**Try it**
Below are the records; repeat exactly their lines between the line holding "1400x856 pixels. At" and the line holding "Tap the ROI label", inclusive, skipping the pictures.

Top of Records to use

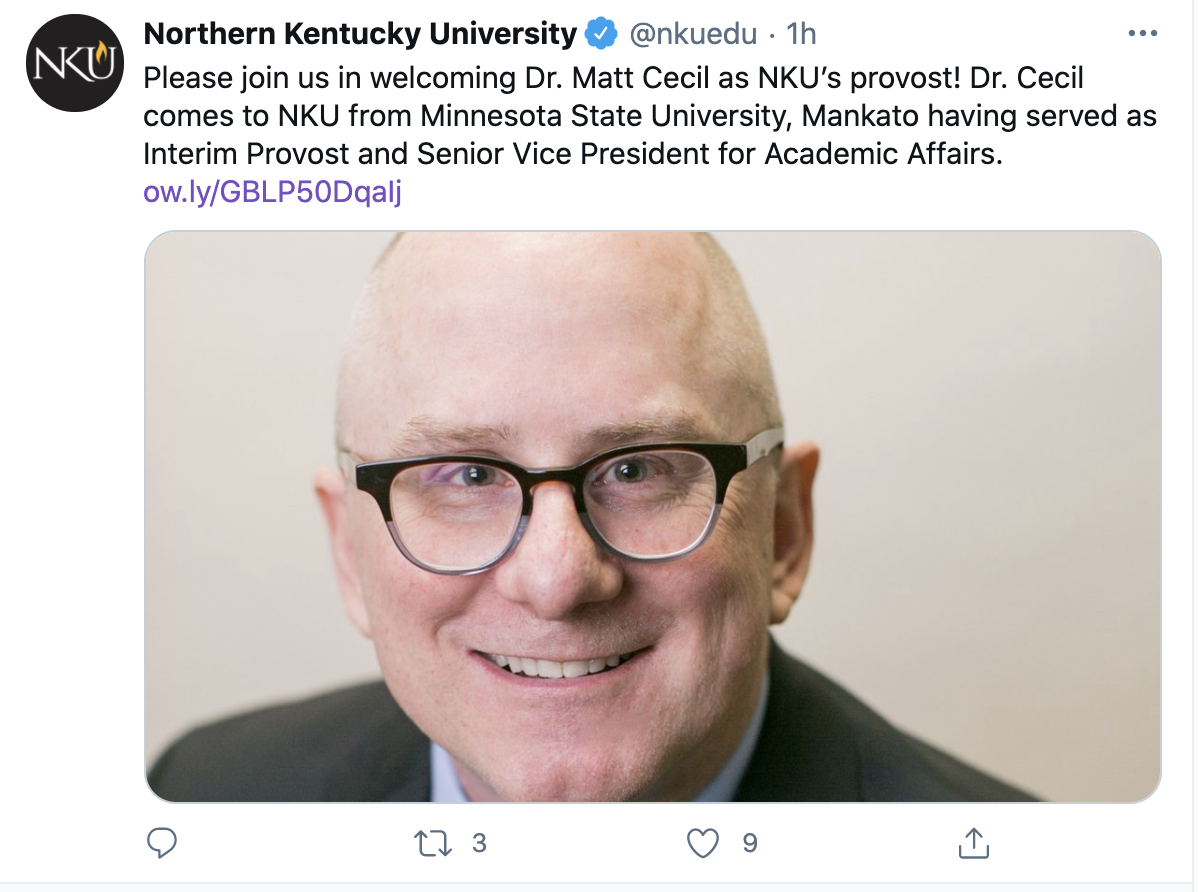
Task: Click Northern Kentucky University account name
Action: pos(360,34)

Bottom of Records to use
Top of Records to use

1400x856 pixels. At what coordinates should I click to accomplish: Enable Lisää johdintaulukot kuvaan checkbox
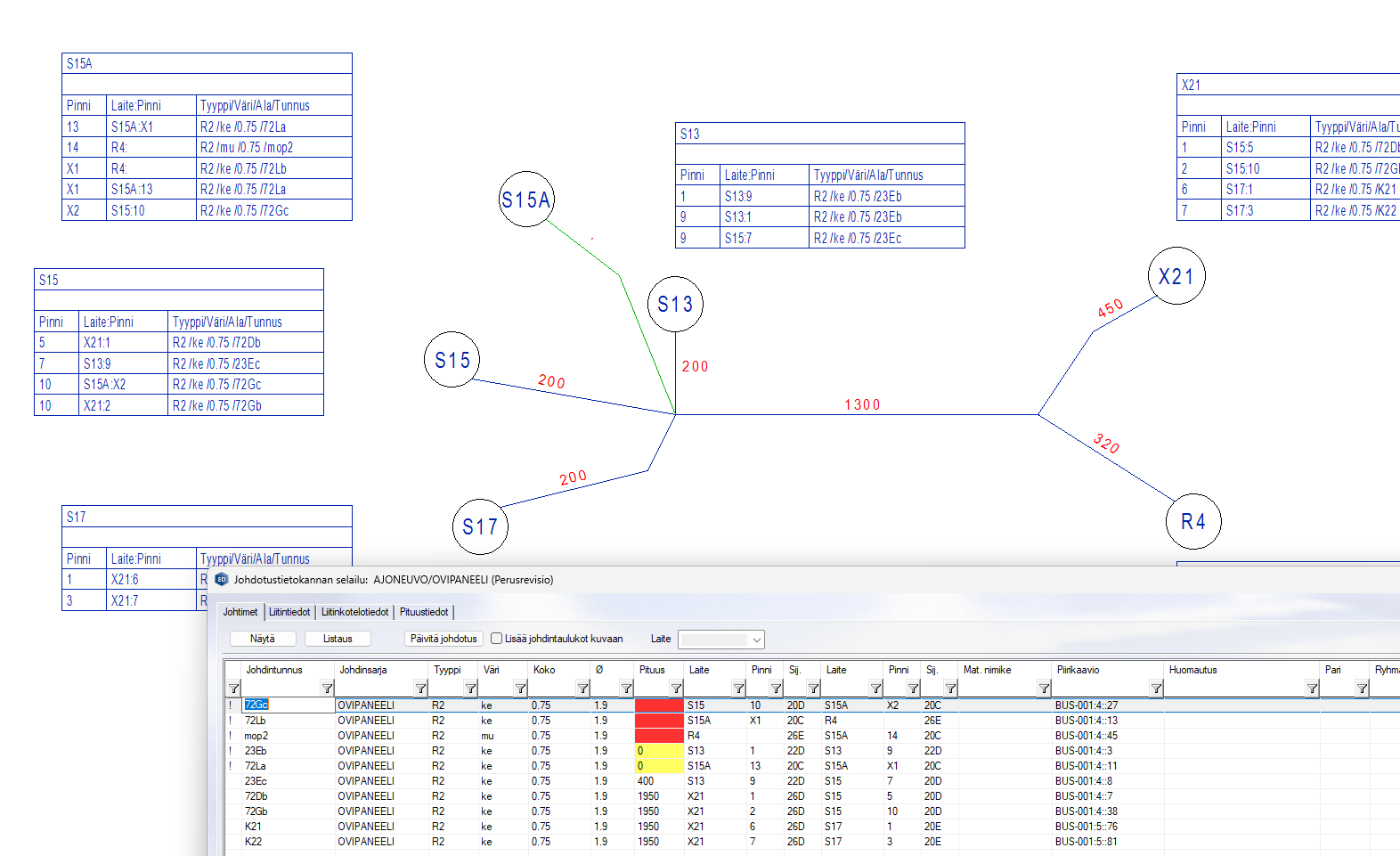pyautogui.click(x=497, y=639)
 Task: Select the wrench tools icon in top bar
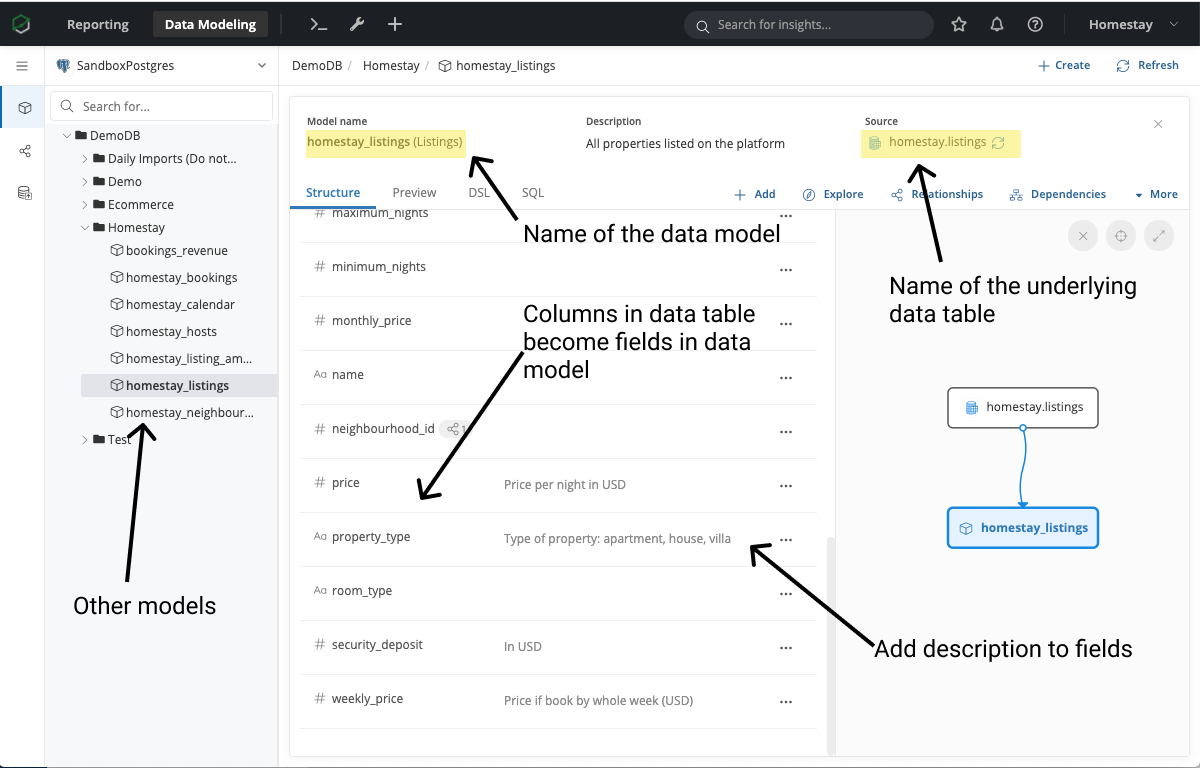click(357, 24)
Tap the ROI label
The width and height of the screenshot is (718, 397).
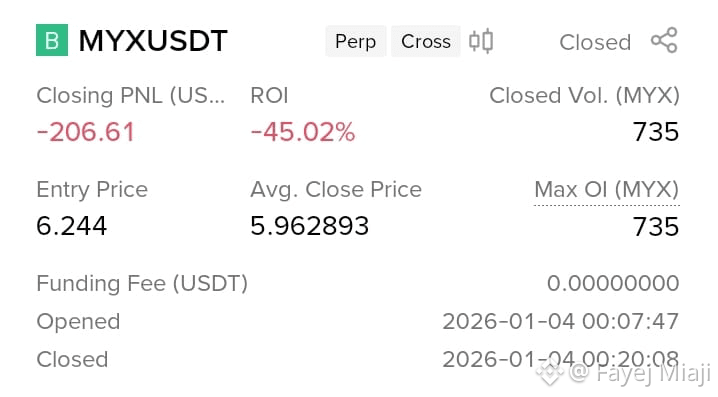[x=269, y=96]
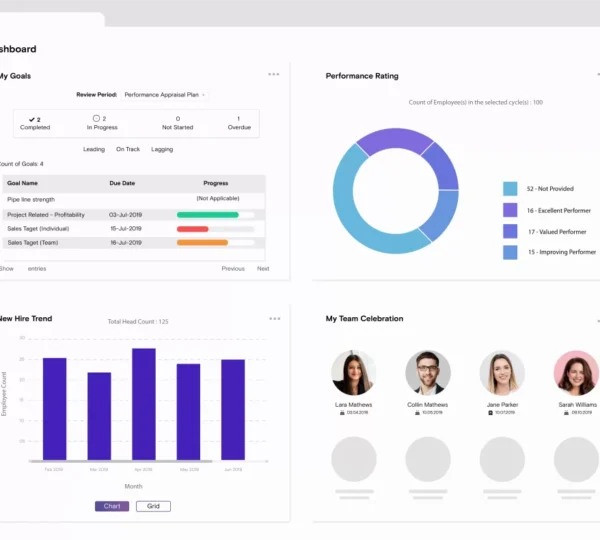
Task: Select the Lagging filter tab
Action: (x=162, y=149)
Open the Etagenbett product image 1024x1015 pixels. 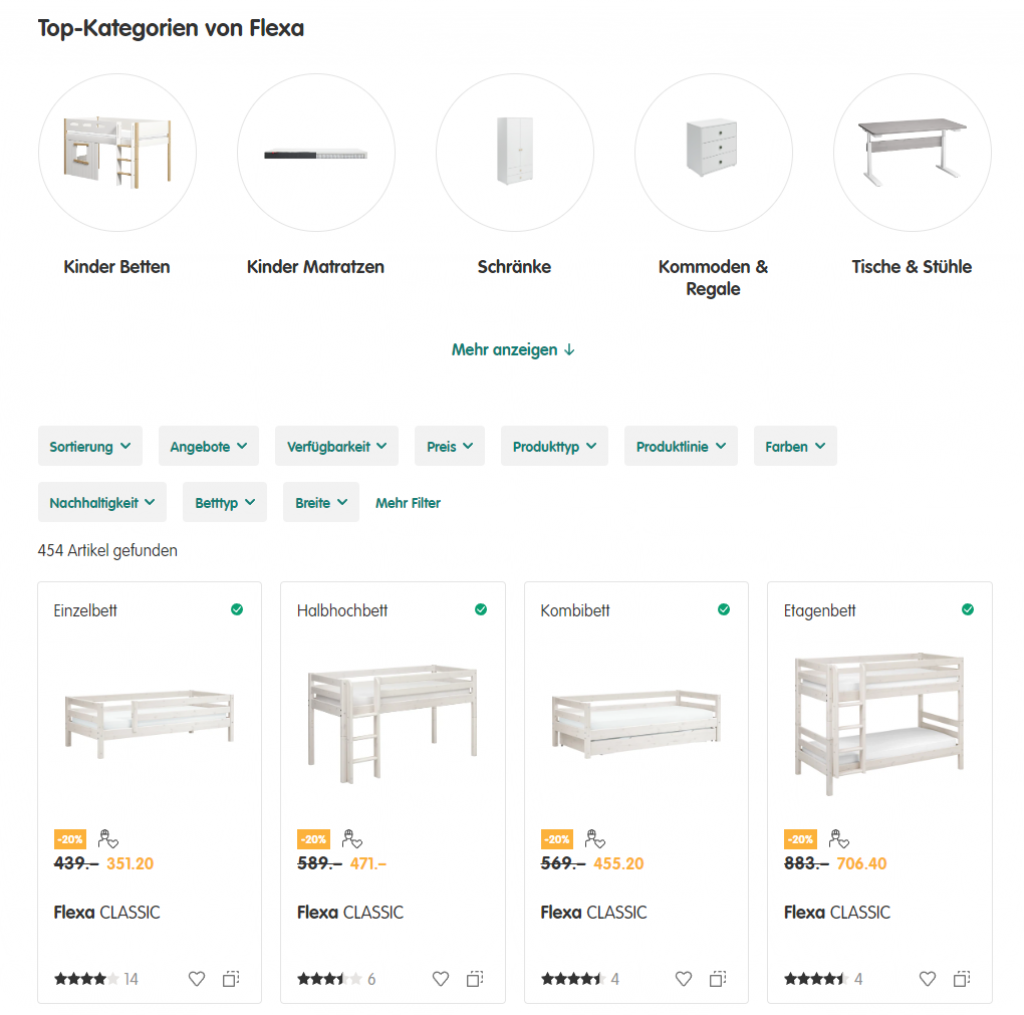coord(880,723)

Bottom of Records to use

**Reply to the task**
1400x856 pixels. At what coordinates should I click to accomplish: Enable Lisää johdintaulukot kuvaan checkbox
pyautogui.click(x=497, y=639)
 Task: Select the wrench tools icon in top bar
click(357, 24)
Tap the ROI label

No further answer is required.